A cara deserta de barba deixava sobressair as rosáceas que ao fim de 2h23 de encontro tinham forçosamente que se notar. Rublev martelava a raquete no chão, incapaz de acreditar que um fulano de 18 anos que ficaria ainda mais conhecido depois de lhe ganhar – (7)7-6(1), 6-3 e (7)7-6(5) – em três sets na primeira ronda do Open da Austrália.

João Fonseca teve que ultrapassar três rondas de qualificação para estar no quadro principal, tornando-se no brasileiro mais novo de sempre a disputar um Grand Slam, ultrapassando Gustavo Kuerten que participou na edição de 1996 de Roland-Garros com 19 anos. A estreia em torneios desta envergadura, a estreia a jogar contra um jogador do top-10, a estreia numa partida a cinco sets, a estreia a vencer num Grand Slam: todo um mundo novo que o carioca parecia conhecer desde sempre. “Nada mau” foi a expressão que usou para descrever o feito forçando as bancadas a gargalhar.

Hannah Peters

A determinado momento de uma transmissão televisiva que terminou quando na Austrália já passava das 23h e em Portugal algumas barrigas começavam a roncar solicitando almoço, o grafismo alertou para uma direita que atingiu os 181 km/h, até ao momento a pancada mais rápida do torneio, acima até dos 178 km/h a que Carlos Alcaraz conseguiu pôr a bola a andar frente a Alexander Shevchenko. Em comum com o espanhol, João Fonseca tem o título conquistado nas Next Gen Finals, competição da ATP que reúne os melhores jogadores sub-20, e o facto de ambos terem conseguido ganhar na estreia em Grand Slams.

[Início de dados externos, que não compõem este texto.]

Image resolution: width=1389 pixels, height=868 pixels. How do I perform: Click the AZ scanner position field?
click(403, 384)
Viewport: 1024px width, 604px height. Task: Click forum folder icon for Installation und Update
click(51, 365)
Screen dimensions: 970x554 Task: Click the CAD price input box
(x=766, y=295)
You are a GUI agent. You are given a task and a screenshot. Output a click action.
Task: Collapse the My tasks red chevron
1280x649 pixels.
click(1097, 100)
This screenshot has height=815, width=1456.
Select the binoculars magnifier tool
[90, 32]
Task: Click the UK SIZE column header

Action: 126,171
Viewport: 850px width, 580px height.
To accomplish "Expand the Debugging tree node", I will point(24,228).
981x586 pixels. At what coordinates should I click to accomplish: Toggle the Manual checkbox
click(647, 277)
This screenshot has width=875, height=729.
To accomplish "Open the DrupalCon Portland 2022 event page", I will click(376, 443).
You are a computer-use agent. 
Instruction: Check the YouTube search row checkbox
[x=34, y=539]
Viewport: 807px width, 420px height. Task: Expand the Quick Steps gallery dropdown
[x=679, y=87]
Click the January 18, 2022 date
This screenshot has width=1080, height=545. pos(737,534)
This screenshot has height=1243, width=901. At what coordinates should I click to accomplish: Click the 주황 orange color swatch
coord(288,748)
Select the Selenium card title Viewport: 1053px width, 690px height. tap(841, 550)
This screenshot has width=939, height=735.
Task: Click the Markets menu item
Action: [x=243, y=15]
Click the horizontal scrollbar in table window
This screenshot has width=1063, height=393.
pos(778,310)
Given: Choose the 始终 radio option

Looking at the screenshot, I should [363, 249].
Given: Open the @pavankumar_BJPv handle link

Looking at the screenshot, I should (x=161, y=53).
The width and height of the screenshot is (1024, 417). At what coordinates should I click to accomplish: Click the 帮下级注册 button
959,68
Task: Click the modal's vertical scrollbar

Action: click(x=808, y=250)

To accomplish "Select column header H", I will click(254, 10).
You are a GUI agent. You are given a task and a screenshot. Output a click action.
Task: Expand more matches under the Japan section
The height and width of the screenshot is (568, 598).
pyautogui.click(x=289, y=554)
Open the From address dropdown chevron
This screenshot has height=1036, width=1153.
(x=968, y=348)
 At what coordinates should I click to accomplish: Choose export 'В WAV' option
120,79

Pesem embora estes registos, foi Novak Djokovic que, em abril de 2024, disse identificar-se com João Fonseca. “Fonseca, o brasileiro. Eu vi-o jogar, joga muito bem. Faz-me lembrar o meu jogo”, comentou junto das plataformas do ATP Tour. A premunição augurava que João Fonseca pudesse aparecer a um nível sólido. Aliás, os sinais estavam todos lá. Da lista de vencedores do Next Gen Finals, além de Alcaraz (2021), saiu também Jannik Sinner (2019), atual número um do mundo.

O quão bom se vai tornar é dúvida para desfazer em breve. Contra Lorenzo Sonego, na segunda ronda do Open da Austrália, eis mais uma hipótese para deslumbrar.